Come credenti e cristiani, pensiamo che il farsi prossimo e l’instaurare relazioni sincere faccia parte delle sfide missionarie del nostro tempo, e indubbiamente di sempre. Senza pretendere di voler cambiare il mondo, è sufficiente se cambiamo noi stessi e quanto ci sta intorno. Il beato Charles de Foucauld aveva capito che per diventare il fratello di tutti doveva essere il fratello di qualcuno, di uomini e donne concrete. Uomo di relazioni e di amicizie sincere e fedeli, le ha coltivate per mantenere rapporti fraterni con la sua gente nel Sahara. Nel suo testamento spirituale, parlando della fraternità universale dei suoi Piccoli Fratelli di Gesù, afferma:
«Risplenda come un faro la loro carità universale e fraterna; che nessuno in un ampio raggio intorno, che sia anche un peccatore o un infedele, ignori che essi sono gli amici universali, i fratelli universali, che consumano la loro vita pregando per tutti gli uomini senza eccezioni, e facendo lor del bene, che la loro fraternità sia un porto, un asilo in cui ogni essere umano, soprattutto se povero e infelice, è, in ogni momento, fraternamente invitato, desiderato e accolto, e che è, come indica il nome, la casa del Sacro Cuore di Gesù, dell’amore divino diffuso sulla terra, dell’ardente Carità, del Salvatore degli uomini» (Regolamento e Direttorio per i Piccoli Fratelli).

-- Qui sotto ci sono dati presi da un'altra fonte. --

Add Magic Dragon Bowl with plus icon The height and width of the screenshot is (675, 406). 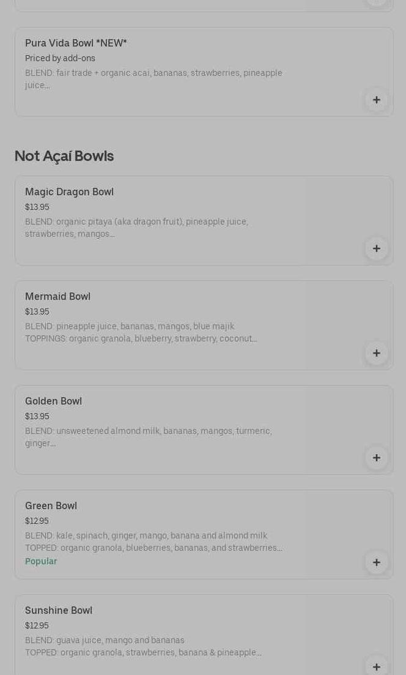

Poco prima di morire, così riassumeva il suo stile di vita fraterna: «Amore fraterno per tutti gli uomini… vedere in ogni uomo un figlio del Padre che è nei cieli: essere caritatevole, pacifico, umile, coraggioso con tutti, pre pregare per tutti, per tutti gli esseri umani, per offrire le proprie sofferenze per tutti».
Vivere la fraternità ci porta a vivere ogni relazione come un cammino di amicizia, avendo cura dell’altro, attenti al bene che l’altro ha da donarmi e quanto anch’io posso offrire a lui, con l’impegno di operare per la nostra umanità e farla diventare «cantiere di fraternità».